# Model Number?



## cbsaint (Sep 12, 2008)

Hey, all. Newbie here with a first post. I just picked up an old Craftsman lawn tractor for $100. It runs and cuts, but I know it could run and cut BETTER with some TLC. Of course the first step is to figure out exactly what I have, so I can get parts lists and maybe a service manual. But for the life of me, I can't find the model number anywhere on the unit.

According to the Sears website, it might be under the gearshift, under the seat, or somewhere on the transmission or a motor mount. I've checked the first two and poked around as much as I can looking for the third, without actually disassembling anything yet or getting underneath it.

What I have is a silver Sears Craftsman 11hp tractor with a 40" rear discharge deck and 6-speed. There doesn't seem to be any other markings that are plainly visible. Can anyone give me some more detailed advice to help me hunt down the model number? I find it rather silly that Sears would put the plate somewhere that you had to dismantle the tractor to get the model number so you can buy the manual to learn how to dismantle the tractor. Am I looking top-down for the number, or will I have to get down underneath and look for it from below?

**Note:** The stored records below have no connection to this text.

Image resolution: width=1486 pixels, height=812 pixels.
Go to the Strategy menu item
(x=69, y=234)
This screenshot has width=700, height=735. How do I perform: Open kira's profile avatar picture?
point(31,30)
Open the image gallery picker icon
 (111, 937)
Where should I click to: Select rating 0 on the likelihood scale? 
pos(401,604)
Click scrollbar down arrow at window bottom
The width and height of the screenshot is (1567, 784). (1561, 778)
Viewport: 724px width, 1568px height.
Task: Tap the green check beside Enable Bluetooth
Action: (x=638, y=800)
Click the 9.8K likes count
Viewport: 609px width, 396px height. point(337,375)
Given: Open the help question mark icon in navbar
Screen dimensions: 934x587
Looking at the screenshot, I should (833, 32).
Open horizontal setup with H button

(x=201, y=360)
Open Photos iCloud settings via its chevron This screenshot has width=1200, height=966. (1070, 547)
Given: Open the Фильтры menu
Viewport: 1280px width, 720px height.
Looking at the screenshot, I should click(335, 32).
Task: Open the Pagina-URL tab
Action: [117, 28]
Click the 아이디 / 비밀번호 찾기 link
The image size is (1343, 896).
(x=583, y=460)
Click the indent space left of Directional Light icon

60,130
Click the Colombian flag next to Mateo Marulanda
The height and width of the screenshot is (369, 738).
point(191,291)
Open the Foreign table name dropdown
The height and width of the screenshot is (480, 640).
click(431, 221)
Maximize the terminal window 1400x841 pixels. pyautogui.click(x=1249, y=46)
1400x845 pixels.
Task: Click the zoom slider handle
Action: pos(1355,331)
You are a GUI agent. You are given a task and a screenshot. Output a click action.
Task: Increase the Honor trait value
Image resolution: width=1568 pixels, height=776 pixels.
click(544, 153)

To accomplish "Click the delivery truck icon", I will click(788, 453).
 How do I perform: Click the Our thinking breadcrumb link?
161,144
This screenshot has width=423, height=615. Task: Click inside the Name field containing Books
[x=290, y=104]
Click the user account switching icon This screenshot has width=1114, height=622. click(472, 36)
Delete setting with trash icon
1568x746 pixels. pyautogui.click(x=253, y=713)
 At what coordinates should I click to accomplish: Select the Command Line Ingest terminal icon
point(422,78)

Any help is appreciated. I'll hopefully post a pic later today.

Also, while I'm trying to get my hands on documentation, is there any special requirement for motor oil? I'm sure a good oil change will do wonders in the short term.


----------



## cbsaint (Sep 12, 2008)

*model # found*

Well, I dismantled most of the sheet metal to give this beast a power wash. About an hour into the procedure, I glanced back over my shoulder, and there was the model/serial # plate, staring me in the face. How did I miss it before?!?

Anyway, it's 502.255752. If anyone has a user or shop manual for this, or knows where to get one, please let me know.

P.S. I think the air filter is original. I took it out and started the tractor up with the whole airbox removed. It ran 10 times better. Off to Sears now to see if they have a replacement in stock.


----------



## chrpmaster (May 5, 2004)

Welcome to the Tractor Forum cdsaint! 

I have always thought the rear discharge decks were great for high/thick grass to prevent clumping. Let us know how it works for you. 

I checked on the Sears website for a manual and it says its discontinued. There are several other pages on the parts section which shows several different diagrams along with the parts they carry. 

Andy


----------



## Bill Kapaun (May 8, 2007)

A 502.xxxxxx is a Murray built mower.

Engine should be a Briggs 253707 Type 0201-01.

The engine Code will be DOM of the engine, but would also likely be a few months older than the mower.

YYMMDDzz

Many of the Sears PN's are probably the Murray#'s too.


----------



## cbsaint (Sep 12, 2008)

Thanks for the info. I see that Sears no longer sells the foam air cleaner, or the muffler, or the <insert most any part here>. I found one web site that has the filters, but charges $6 shipping on an $8 part. Any thoughts on where to get one? Has anyone tried removing the airbox entirely and going with a K&N filter? The K&N breathes more, but with an added pre-filter to deal with the dusty conditions, I don't think re-tuning the carb would be much of a problem. I don't mind paying more for a better product, I just hate overpaying for shipping.


----------



## chrpmaster (May 5, 2004)

I don't see why you couldn't change over to an aftermarket air cleaner. Lots of people have done it. You're right the engine will breathe better. I would love to see how you get it done.

Andy


----------



## Bill Kapaun (May 8, 2007)

The engine is BRIGGS! You don't need Sears for any engine parts!

I suggest downloading the proper IPL for your engine from the Briggs website, since they list 4 different air filters for that engine.

http://www.briggsandstratton.com/maint_repair/manual_and_more/

Your local Briggs dealer can probably sell it to you cheaper, since you don't pay S&H.


----------



## cbsaint (Sep 12, 2008)

As it turns out, the local Hardware Store is a B&S dealer, and they had the air filter in stock. Lucky me! I'd much rather support a local shop than a big box store anyway.


----------